What are some key metrics that you should know about caching (specifically around latency, operations per second, and memory bounds)?
For most modern caching systems:
- latency (roughly ~1ms latency)
- operations per second (roughly 100k/second)
- memory bounds (up to ~1TB)
What are some signs/triggers that you should may need to consider scaling a cache?
Generally speaking:
- poor hit rate (< 80%)
- higher latency (> 1ms)
- high memory (> 80% usage)
- churn/thrashing
What are some key metrics that you should know about most modern databases (specifically around transactions, latency, and storage capacities)?
Most modern databases support:
- high transactions (> 50k/second)
- low-latency (<5ms/read)
- high storage capacities (64TB+)
When should you consider possibly scaling your database? What are some common signs?
You should consider scaling if you start to see:
- high write throughput (> 10k writes/second)
- higher latencies (> 5ms read latencies)

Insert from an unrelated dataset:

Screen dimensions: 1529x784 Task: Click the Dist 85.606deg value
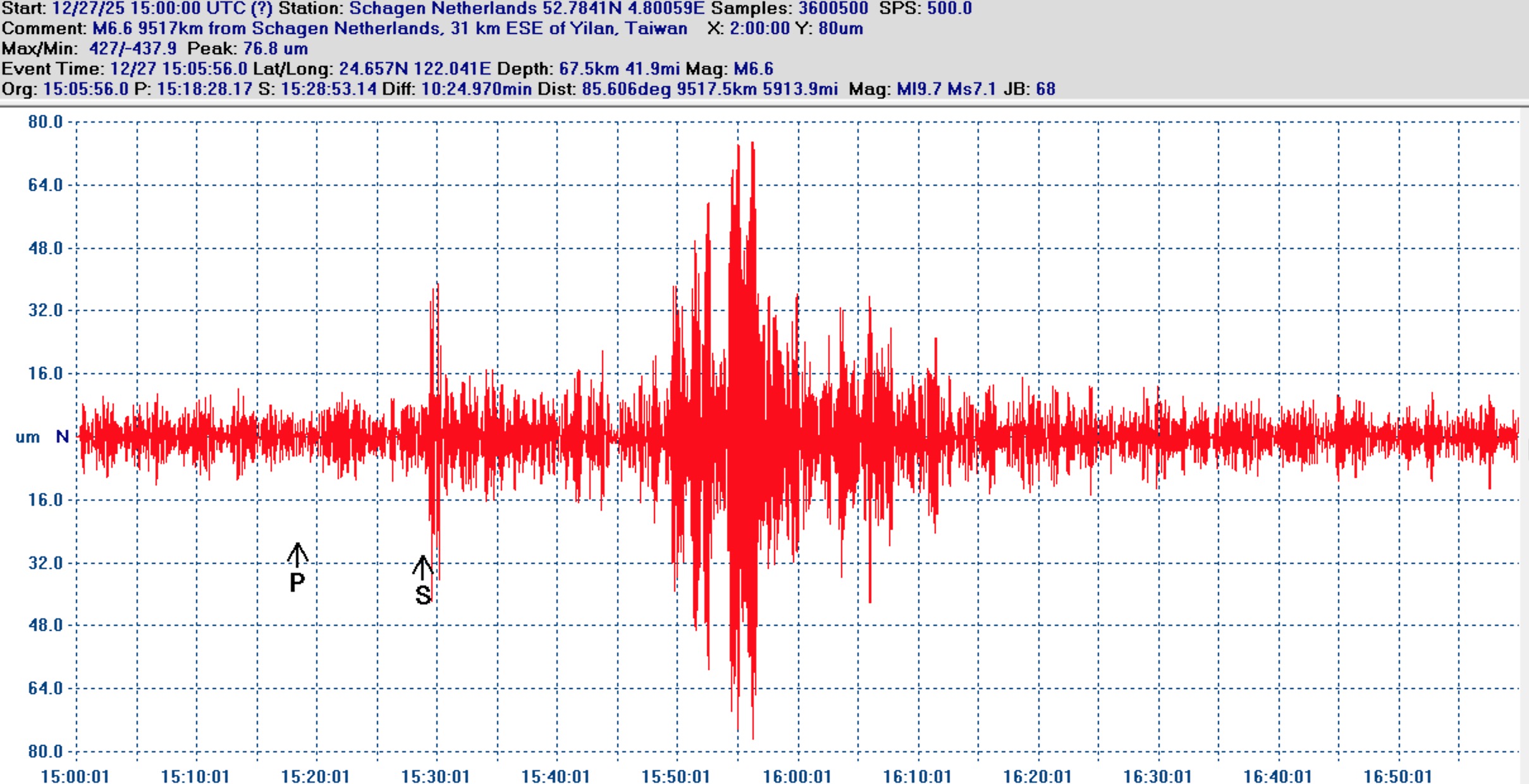point(626,89)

- geographic distribution (product)
What are some key metrics about your average modern application server (specifically in terms of concurrent requests, CPU, and RAM?)
The average web server should be able to support:
- large number of concurrent requests (100k+/second)

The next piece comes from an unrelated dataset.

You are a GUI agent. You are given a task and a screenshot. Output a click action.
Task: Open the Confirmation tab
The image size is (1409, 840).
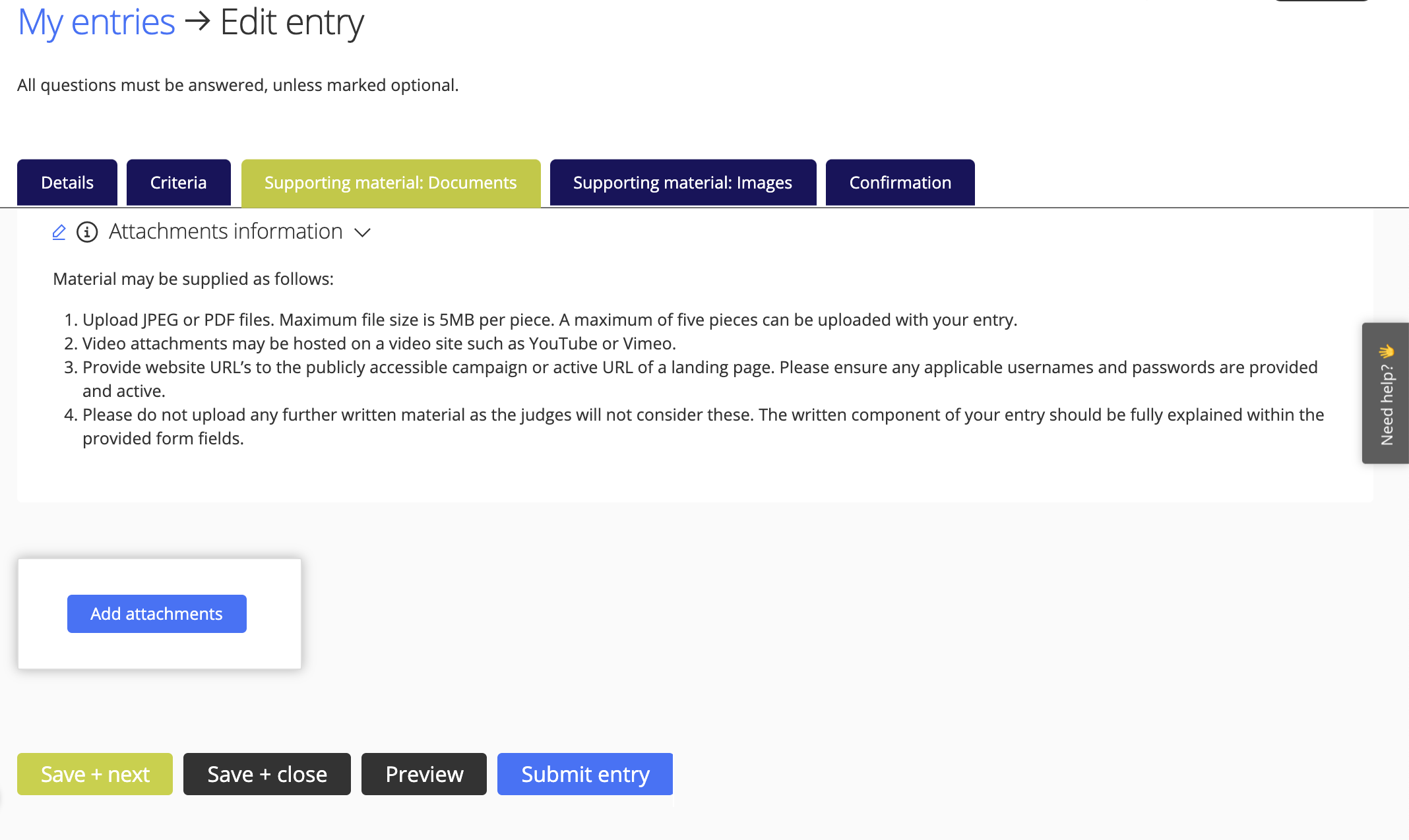pyautogui.click(x=900, y=182)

- large CPUs (8-64 cores, 2-4Ghz)
- high amounts of RAM (64-128GB minimum, up to 2TB)
What are some key identifiers or metrics that may indicate you need to consider scaling an application server?
You should consider scaling during:
- high CPU (> 70% utilization)
- high memory (> 80%)
- latency threatening SLAs
- connections near capacity (>= 100k)
What are some key metrics to know about popular message queues (specifically regarding throughput, latency, and storage)?
Your average message queue (e.g, RabbitMQ, Kafka, etc.) should be able to support:
- extremely high throughput (1M+/second/broker)
- low-latency (<5ms end-to-end latency)
- reasonably high storage (~50TB)
What type of identifiers may indicate you need to scale your message queues/brokers?
You should consider scaling or adding appropriate resources if:
- extremely high throughput (~800k+/second)
- high partition counts (~200 partitions/cluster)
- growing consumer lag